Though I’ve often felt out of place with my books and pencil shavings, I’ve also assumed that everyone feels that way, Nobody. After all, practically every literary protagonist is an outcast in some sort of way. These are supposed to be the most relatable character in the story, therefore meaning that everyone (or most everyone) must feel a little like an outcast or a weirdo. And if everyone’s weird, no one’s weird. Ergo, though the concept might be relatable, feeling that you’re weird really isn’t all that noteworthy. So I never really thought it worth mentioning.
But lately I’ve been trying this thing, Nobody, where I don’t devalue my feelings just because they’re not unusual. So I thought I’d explore this topic more than I’d ever like to.
What constitutes a weirdo? In my case, social awkwardness, annoyingly high levels of perfectionism, and an obsession with all things fictional. Now, this is pretty standard stuff. I’m in good company with plenty of respectable geeks and freaks. But it didn’t feel that way growing up.
From elementary to middle to high school, I felt notably weird. It wasn’t just because some of my peers were kind enough to remind me of it; I sort of just knew that my interests and quirks didn’t exactly fall into the mainstream. But like I said, I never stuck onto the moniker of “weird,” because I was certain that I wasn’t special or interesting enough to really fit it. I was sure that, being only slightly strange, I would find plenty of other people along the way who were exactly like me somewhere along the way. So why didn’t I? Why did I always feel so alone?
I don’t think it’s because I’m “just too unique,” of course. If I had to hazard a guess, with the benefit of hindsight, I’d have to say it was instead because I thought I was living in a story. I don’t mean to say that I’m delusional (that’s another essay). Rather, I think I just relied too heavily on fiction to make sense of reality.
In every story I read about outcasts, they never stayed outcasts. They change, or the world changes, but they’re always ultimately accepted. That’s the case from Harry Potter to Rudolph the Red-Nosed Reindeer. I guess I just kept waiting for that Hogwarts letter or cloudy Christmas day to come for me. But it never did, because the real world doesn’t care about story structure. And it certainly doesn’t think that you’re the protagonist.
I’m not suggesting that we ought to write more “realistic” stories where loners stay alone. How boring would that be! But I do think we ought to remember that you don’t always get inciting incidents in life. Sometimes, you have to get the story started yourself.
We’re all weirdos, but maybe some of us are just better at it than others. And some of us (me) have trouble getting beyond that archetype. Some of us cling to it.
Because it’s really, really nice to believe that things will surely work out for you. That you’ll find a world or people where you can belong without even having to try. Stories like that are wonderful and necessary. I know they were for me.

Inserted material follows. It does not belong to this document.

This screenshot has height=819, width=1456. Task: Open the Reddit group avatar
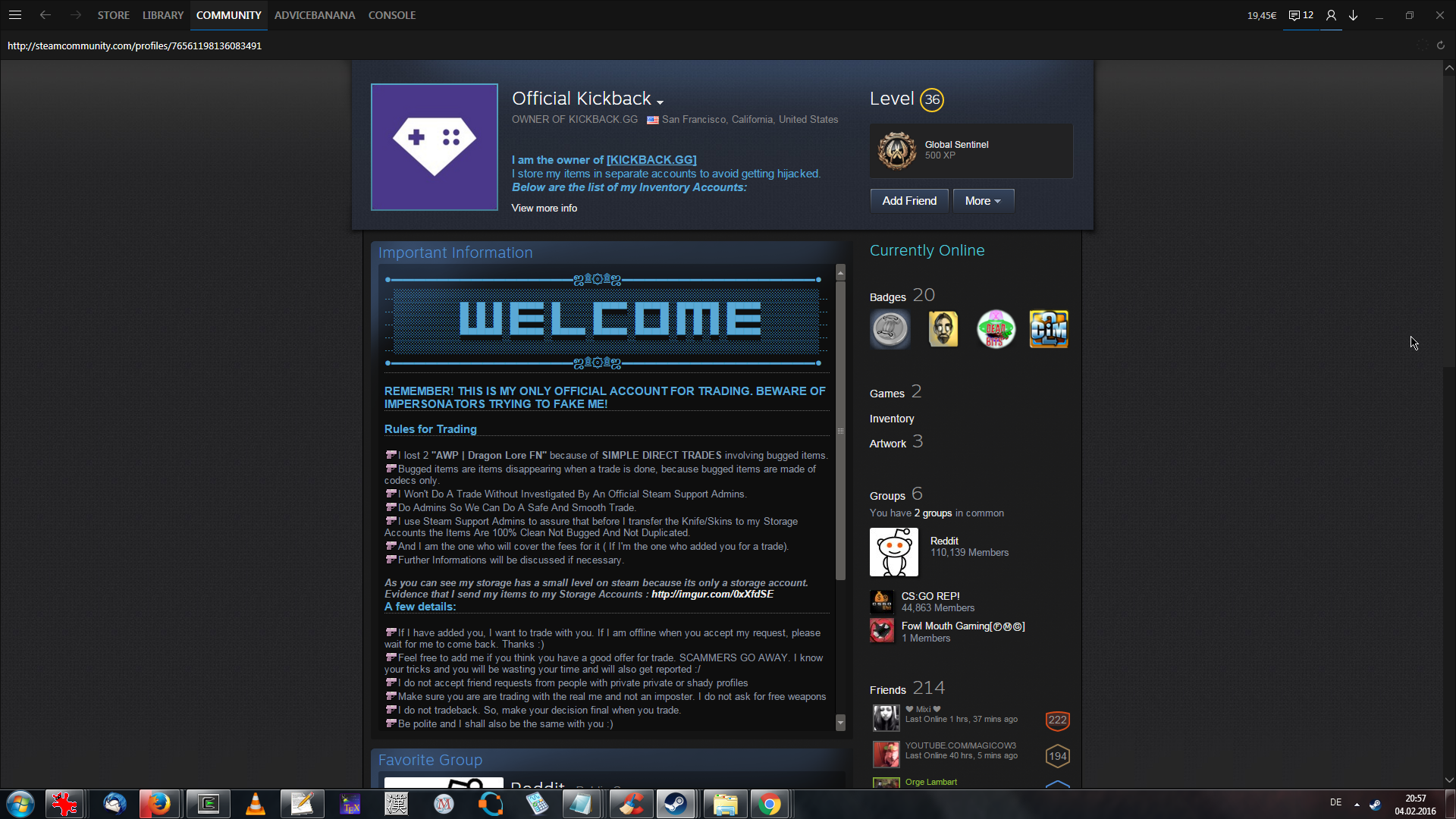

But, for better or worse, we’re stuck with the world that we’ve got: one that can’t be tamed by archetype. There’s no story structure that we can rely on, and there’s no happy endings. Or endings at all, for that matter. The world’s big and expansive and strange and weird. It’s the weirdest thing there is. So maybe, Nobody, we can take some comfort in that; we’re all, without a doubt, perfectly made for this crazy place.
Talk again soon, I hope.
P.S. Letters to Nobody is going to go a bit on a hiatus. My apologies, Nobody, for my college workload.